After following a programme for so long, your body can start to get used to the load and plateau. Cardio may start to build up less sweat and weights will get lighter. As your body improves and gets better with the workout, make sure the workout gets better too. If you are halfway through your workout programme and enjoying it and not quite ready to change, why not make it harder? You can build confidence within your workouts but still be able to make them more challenging; doing this will boost the results.
Running on the treadmill…
Intervals – if you currently run at the same level for 10 minutes, make it difficult at different times. Intervals mean you are able to work harder for different sections of the workout with recovery periods in the middle. So instead of running at speed 6 for 10 minutes, why not do 2 minutes at speed 6 and then 1 minute at speed 10. You will feel the difference by working a lot harder for those few minutes than sticking to the same throughout.

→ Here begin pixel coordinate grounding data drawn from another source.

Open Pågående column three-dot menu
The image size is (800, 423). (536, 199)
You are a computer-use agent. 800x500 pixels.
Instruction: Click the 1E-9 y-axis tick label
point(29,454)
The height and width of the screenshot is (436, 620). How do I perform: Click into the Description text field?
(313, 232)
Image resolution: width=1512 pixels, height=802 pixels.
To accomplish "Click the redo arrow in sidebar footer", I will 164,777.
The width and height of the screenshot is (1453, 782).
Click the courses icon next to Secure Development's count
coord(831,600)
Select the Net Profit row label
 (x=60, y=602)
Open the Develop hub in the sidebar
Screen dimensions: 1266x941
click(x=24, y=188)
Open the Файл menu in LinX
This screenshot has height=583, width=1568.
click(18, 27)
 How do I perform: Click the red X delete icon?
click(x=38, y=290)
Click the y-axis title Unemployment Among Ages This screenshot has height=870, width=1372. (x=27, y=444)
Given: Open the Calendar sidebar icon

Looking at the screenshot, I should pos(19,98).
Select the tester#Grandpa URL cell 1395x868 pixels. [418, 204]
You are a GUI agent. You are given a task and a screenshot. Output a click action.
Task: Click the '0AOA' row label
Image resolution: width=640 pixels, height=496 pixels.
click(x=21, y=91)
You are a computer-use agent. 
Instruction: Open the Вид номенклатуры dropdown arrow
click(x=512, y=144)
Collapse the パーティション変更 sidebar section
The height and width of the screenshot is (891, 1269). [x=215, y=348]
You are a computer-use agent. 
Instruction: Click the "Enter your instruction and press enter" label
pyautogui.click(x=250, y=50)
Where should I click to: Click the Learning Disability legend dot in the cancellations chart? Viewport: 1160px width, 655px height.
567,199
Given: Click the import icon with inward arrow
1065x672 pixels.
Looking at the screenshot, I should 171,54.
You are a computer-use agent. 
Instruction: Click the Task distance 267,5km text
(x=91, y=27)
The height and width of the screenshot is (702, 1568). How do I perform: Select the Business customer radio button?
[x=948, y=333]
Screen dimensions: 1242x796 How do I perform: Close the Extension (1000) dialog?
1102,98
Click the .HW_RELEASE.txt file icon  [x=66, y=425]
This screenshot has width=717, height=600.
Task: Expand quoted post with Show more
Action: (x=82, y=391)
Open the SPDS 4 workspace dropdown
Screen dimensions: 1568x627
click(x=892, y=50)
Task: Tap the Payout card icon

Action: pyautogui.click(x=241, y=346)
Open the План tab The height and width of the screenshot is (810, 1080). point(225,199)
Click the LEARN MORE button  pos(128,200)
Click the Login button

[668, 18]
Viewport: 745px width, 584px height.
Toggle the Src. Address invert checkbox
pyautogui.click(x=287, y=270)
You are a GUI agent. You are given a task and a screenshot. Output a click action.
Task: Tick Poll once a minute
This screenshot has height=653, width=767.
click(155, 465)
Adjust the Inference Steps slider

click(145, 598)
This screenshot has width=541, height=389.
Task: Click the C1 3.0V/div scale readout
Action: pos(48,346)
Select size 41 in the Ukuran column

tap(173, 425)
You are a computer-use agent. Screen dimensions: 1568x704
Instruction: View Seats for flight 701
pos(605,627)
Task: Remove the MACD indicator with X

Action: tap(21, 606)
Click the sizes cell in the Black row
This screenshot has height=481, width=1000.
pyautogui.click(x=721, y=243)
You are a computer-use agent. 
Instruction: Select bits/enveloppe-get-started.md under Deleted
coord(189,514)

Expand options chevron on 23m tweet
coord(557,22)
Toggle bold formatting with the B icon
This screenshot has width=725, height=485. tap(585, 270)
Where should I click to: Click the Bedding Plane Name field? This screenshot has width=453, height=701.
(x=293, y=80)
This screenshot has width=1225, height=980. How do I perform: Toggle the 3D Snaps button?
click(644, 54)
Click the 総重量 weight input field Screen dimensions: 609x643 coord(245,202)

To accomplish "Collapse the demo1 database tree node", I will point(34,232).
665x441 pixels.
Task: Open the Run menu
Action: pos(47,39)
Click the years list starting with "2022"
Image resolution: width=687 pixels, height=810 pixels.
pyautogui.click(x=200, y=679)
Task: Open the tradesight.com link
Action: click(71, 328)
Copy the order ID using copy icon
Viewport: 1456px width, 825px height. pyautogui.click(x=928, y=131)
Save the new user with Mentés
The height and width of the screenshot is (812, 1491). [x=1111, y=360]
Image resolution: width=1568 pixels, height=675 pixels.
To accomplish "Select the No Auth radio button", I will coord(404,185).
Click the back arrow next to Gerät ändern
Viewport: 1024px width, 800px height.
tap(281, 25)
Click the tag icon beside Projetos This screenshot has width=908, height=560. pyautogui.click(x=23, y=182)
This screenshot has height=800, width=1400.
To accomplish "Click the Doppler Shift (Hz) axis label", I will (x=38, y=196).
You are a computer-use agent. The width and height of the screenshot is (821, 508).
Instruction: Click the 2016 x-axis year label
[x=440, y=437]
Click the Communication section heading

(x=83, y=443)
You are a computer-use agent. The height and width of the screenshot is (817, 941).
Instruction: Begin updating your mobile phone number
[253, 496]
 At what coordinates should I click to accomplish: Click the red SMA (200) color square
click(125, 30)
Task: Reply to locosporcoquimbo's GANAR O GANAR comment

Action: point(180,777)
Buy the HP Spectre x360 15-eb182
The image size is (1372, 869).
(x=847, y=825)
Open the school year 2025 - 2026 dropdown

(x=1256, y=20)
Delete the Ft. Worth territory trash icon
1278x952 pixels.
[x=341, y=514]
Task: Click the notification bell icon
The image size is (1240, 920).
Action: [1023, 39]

Also try adding an incline. Using the incline on a treadmill makes it a more similar terrain to walking or running down your average road which will help for this kind of situation. Plus walking or running up hill is a lot harder than on a flat surface and will really work those leg muscles.
On the bike…
Intervals are another good workout on the bike. Try a similar experiment by cycling at a steady pace for 2 minutes to going as fast as you can for 1 minute and then repeat until you have finished your bike session.
Another interval to play around with, particularly good on the bike or cross trainer is to play with the resistance. Again, try starting at a level heavy enough to just feel it working your legs for 2 minutes and then whack it up for 1 minute 4-5 levels but try to maintain the speed.
Progression – the easiest way to improve and progress your resistance exercises is either to increase the weight, add a few more repetitions or increase the number of sets. This can be dependent on what you are wanting to achieve, whether it be toning or bulking. When increasing the weight, it is beneficial to aim to increase the weight just enough to push yourself to the limit each time, meaning your muscles will fatigue quicker but be working harder – less can sometimes be more.
Super sets – use your rest and recovery time between sets effectively. If you have just done a set of lunges, whilst resting for the next set, why not do some tricep dips and work the arms. Keep repeating and you’ve done two muscles and saved some time. Alternatively blitz those muscles and do another set of a different exercise working the same muscle group.
Music can be a massive motivator whilst working out. Even just changing or adding a few different songs to your playlist can make a huge difference. A more upbeat dance tune might encourage you to run faster on the treadmill than your favourite power ballad. Use the music to help determine when to work harder…”I will do as many repetitions as I can in the chorus”.
You don’t have to start performing complicated exercises too quickly or straight away Get used to the basics and build on what you know to have confident workouts where you can start to see and feel the results.